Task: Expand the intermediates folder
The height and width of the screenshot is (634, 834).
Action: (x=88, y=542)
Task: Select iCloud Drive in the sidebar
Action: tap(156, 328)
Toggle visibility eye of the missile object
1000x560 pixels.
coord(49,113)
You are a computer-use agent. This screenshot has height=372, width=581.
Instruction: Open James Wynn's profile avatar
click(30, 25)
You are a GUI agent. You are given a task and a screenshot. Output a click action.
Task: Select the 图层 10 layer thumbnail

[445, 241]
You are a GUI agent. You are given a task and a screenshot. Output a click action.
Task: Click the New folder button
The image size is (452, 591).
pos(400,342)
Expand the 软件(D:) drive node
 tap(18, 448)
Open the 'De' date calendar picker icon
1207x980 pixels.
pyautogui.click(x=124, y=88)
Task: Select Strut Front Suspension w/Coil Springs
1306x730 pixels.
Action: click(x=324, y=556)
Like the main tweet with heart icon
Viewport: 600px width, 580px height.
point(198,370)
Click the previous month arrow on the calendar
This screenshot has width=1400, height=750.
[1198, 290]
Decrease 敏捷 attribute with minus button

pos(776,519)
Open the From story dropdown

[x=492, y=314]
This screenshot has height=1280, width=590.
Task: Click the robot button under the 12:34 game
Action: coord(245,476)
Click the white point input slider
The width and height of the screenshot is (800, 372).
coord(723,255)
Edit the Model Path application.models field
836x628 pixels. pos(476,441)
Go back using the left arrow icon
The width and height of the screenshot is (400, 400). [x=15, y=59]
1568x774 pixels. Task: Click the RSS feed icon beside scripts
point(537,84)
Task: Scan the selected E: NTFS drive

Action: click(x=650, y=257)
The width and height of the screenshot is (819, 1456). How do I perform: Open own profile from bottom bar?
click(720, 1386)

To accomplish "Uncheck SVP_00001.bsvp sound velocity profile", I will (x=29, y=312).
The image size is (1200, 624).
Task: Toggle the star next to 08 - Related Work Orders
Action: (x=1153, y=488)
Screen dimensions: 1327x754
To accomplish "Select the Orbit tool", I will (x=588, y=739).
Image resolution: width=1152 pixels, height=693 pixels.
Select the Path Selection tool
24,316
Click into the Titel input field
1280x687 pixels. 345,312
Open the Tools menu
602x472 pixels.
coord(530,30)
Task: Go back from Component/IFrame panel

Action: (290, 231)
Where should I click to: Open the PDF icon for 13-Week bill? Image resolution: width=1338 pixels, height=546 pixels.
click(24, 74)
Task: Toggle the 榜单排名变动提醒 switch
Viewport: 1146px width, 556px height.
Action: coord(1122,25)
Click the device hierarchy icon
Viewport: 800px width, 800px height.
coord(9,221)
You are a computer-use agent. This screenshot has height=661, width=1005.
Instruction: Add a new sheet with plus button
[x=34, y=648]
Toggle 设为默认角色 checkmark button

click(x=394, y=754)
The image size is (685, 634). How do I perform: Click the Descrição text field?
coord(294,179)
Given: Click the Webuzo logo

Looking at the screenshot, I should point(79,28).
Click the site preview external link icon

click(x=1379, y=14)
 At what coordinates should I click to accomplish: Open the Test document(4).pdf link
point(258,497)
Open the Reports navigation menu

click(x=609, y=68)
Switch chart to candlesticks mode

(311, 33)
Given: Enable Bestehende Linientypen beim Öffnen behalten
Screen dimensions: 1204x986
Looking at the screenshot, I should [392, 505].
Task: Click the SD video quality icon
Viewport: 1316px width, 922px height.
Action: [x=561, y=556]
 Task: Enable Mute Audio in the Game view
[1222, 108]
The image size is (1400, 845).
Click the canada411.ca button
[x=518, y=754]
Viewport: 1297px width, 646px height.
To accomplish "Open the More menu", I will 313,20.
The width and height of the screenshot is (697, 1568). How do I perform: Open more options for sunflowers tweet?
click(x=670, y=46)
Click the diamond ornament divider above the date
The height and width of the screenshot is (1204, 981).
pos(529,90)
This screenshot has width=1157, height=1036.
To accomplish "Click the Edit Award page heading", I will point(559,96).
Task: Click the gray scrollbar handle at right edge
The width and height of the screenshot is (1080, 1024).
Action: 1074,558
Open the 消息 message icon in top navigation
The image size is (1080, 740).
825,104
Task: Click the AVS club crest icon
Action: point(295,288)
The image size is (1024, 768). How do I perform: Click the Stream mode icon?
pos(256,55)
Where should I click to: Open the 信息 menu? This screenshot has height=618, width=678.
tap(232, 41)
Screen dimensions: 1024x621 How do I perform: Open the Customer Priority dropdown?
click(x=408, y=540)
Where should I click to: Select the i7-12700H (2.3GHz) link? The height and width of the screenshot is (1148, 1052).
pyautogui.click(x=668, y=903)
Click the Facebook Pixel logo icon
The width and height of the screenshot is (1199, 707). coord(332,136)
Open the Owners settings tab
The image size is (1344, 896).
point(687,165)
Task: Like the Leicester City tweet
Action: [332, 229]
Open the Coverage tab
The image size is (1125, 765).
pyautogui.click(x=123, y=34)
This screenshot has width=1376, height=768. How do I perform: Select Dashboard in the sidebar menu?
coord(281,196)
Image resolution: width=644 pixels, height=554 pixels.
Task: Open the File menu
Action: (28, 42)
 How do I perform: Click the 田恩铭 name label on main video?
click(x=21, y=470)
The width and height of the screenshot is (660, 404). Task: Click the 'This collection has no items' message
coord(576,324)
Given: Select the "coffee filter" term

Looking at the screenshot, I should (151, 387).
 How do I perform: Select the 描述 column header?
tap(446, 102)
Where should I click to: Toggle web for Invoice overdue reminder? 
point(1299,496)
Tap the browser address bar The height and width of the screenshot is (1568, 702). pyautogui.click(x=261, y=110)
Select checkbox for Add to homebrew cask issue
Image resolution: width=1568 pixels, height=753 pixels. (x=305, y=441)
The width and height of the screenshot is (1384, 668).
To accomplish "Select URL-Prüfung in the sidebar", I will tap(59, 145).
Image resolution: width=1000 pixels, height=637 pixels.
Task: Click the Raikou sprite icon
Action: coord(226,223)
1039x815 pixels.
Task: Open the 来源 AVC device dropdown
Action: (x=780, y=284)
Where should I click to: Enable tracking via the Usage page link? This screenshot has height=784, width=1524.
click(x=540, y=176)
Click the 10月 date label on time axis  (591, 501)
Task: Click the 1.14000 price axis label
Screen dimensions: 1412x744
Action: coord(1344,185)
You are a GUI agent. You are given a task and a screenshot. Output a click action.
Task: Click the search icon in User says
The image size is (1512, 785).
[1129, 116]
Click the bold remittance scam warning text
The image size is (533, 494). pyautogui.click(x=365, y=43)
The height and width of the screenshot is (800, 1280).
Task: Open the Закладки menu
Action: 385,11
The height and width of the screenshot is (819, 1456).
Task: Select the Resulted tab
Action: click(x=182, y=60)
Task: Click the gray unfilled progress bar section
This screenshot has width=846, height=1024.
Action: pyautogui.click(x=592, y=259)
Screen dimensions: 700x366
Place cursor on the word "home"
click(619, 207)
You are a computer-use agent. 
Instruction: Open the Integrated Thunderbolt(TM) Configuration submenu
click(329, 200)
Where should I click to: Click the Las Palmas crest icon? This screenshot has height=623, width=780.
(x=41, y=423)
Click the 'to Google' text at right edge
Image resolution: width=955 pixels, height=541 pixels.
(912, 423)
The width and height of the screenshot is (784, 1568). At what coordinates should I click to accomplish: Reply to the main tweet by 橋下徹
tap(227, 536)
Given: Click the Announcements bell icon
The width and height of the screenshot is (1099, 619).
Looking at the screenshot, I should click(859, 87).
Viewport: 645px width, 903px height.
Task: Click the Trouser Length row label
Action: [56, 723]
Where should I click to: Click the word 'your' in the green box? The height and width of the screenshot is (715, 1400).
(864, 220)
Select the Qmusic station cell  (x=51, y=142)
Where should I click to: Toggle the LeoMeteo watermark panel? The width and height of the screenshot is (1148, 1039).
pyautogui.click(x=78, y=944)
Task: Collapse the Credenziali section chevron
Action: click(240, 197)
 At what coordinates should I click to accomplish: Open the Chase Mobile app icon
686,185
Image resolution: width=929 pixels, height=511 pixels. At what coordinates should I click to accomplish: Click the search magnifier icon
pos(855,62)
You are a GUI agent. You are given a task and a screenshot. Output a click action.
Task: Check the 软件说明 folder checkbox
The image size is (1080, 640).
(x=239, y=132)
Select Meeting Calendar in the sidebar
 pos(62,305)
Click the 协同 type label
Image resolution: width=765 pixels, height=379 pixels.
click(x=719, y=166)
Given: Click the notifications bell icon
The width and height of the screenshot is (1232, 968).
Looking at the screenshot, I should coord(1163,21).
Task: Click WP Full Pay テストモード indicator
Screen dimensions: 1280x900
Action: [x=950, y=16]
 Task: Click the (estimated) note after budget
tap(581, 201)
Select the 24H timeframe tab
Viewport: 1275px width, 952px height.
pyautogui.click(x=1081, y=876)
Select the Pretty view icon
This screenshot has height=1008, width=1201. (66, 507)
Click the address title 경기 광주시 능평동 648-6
-------------------------
What you should do – Pull out each line of the records holding the string "edge".

Worked solution –
Task: Click the gray scrollbar handle at right edge
Click the 'to Google' text at right edge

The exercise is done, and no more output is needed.